-------- Data supplied

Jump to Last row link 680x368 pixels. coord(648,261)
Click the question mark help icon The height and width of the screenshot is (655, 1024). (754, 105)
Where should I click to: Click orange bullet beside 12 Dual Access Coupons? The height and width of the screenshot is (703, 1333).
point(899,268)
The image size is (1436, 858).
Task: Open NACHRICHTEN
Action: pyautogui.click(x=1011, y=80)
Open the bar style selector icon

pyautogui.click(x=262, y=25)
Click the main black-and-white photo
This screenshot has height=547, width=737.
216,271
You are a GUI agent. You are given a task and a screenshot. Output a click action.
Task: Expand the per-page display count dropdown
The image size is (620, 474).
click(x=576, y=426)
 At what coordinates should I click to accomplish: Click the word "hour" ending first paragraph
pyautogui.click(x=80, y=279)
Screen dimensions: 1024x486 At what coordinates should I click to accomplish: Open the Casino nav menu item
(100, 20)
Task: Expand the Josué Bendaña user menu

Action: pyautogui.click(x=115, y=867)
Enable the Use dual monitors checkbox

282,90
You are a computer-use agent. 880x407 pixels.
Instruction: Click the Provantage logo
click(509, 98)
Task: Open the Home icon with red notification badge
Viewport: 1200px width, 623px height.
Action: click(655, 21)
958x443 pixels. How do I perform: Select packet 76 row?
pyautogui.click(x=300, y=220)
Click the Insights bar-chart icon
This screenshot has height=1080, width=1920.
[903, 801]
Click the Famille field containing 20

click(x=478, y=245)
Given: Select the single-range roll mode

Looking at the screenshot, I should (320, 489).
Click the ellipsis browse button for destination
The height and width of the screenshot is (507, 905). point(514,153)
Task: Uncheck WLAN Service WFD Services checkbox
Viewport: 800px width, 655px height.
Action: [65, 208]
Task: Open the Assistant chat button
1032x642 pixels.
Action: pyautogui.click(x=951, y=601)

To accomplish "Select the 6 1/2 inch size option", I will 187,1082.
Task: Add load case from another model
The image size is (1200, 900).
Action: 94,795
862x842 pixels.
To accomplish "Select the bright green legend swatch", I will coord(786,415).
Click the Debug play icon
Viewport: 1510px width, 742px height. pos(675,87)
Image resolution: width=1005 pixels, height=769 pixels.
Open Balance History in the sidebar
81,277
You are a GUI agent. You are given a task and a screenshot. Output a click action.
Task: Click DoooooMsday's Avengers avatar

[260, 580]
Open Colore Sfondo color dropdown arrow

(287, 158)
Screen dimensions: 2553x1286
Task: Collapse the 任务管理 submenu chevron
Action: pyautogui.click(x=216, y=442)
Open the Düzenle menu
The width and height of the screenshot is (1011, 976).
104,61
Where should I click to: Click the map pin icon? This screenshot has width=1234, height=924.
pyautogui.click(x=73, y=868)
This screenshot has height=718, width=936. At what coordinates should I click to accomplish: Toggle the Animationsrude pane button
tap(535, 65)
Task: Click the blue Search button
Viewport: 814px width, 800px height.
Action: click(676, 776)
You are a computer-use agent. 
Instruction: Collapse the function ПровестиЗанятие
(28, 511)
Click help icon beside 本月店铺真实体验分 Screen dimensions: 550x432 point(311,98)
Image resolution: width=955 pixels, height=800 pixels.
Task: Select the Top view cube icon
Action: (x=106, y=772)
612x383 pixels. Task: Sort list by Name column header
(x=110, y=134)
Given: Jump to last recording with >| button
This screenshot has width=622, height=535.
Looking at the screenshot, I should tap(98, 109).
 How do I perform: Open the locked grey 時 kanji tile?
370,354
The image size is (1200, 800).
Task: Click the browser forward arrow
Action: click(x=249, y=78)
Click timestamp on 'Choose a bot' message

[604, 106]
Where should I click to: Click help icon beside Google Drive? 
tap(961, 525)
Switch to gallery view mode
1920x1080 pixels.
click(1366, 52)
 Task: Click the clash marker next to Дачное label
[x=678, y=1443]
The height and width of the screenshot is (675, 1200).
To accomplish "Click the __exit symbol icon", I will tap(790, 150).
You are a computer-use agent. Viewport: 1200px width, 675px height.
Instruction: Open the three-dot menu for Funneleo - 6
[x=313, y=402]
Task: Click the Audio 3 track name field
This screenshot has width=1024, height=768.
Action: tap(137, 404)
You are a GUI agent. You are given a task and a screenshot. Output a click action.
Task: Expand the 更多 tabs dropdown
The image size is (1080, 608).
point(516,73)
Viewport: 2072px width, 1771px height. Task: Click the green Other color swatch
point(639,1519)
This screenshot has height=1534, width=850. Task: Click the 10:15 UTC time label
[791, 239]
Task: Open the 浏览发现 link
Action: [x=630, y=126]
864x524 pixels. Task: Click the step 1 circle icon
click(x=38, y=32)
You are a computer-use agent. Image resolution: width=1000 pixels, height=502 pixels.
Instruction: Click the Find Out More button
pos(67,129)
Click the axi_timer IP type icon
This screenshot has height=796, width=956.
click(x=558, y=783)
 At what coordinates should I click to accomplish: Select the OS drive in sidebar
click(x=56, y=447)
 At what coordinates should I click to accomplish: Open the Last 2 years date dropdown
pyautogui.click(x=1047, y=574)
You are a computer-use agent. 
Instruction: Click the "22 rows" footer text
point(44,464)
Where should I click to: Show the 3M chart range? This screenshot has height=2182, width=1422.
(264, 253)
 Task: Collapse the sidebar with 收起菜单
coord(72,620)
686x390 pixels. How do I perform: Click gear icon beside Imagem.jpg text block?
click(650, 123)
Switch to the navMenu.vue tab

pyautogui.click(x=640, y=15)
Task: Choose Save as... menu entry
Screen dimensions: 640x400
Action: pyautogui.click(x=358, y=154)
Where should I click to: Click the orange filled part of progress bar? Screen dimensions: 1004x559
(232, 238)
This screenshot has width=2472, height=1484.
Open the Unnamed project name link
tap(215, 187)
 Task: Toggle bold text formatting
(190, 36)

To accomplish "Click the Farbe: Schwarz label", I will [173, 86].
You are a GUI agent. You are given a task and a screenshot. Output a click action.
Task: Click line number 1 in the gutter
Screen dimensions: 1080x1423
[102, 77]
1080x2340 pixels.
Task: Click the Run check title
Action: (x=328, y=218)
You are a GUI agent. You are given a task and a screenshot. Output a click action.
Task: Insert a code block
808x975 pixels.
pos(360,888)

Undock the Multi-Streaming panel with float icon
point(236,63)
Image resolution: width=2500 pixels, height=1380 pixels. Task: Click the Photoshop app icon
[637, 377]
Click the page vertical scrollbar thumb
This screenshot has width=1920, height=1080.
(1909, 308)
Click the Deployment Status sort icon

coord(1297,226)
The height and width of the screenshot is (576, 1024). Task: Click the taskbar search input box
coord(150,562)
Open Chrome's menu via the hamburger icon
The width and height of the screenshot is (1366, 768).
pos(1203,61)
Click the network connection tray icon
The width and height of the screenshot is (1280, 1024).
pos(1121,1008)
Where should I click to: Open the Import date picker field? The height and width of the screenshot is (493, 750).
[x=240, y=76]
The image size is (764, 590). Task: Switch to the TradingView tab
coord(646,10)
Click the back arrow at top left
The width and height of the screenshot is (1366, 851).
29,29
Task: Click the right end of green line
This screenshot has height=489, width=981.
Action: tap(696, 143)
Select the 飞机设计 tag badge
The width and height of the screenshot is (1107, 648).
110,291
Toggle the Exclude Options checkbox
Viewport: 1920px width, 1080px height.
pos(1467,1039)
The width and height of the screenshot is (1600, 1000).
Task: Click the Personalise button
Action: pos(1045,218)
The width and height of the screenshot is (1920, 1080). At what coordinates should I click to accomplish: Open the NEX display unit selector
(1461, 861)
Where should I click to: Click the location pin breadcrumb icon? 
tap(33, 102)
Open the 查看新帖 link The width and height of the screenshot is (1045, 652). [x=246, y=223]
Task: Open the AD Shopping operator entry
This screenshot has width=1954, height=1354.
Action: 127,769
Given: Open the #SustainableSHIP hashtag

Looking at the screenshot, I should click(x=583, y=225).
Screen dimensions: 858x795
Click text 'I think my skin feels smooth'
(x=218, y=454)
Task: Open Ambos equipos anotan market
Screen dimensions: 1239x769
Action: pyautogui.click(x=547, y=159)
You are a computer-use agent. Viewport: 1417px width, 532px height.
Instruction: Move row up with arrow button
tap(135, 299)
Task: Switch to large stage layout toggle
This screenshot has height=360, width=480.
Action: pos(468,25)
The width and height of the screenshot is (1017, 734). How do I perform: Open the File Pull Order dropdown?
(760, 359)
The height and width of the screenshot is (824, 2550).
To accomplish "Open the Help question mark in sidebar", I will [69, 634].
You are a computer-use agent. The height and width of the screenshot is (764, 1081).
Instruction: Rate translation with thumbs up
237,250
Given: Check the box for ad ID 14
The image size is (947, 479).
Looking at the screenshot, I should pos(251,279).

----------------

→ **What is required**: Gather every line of the data above that contains the string "with", treating uppercase and lowercase as different.

→ **Worked solution**:
Task: Open the Home icon with red notification badge
Given: Jump to last recording with >| button
 Task: Collapse the sidebar with 收起菜单
Undock the Multi-Streaming panel with float icon
Instruction: Move row up with arrow button
Instruction: Rate translation with thumbs up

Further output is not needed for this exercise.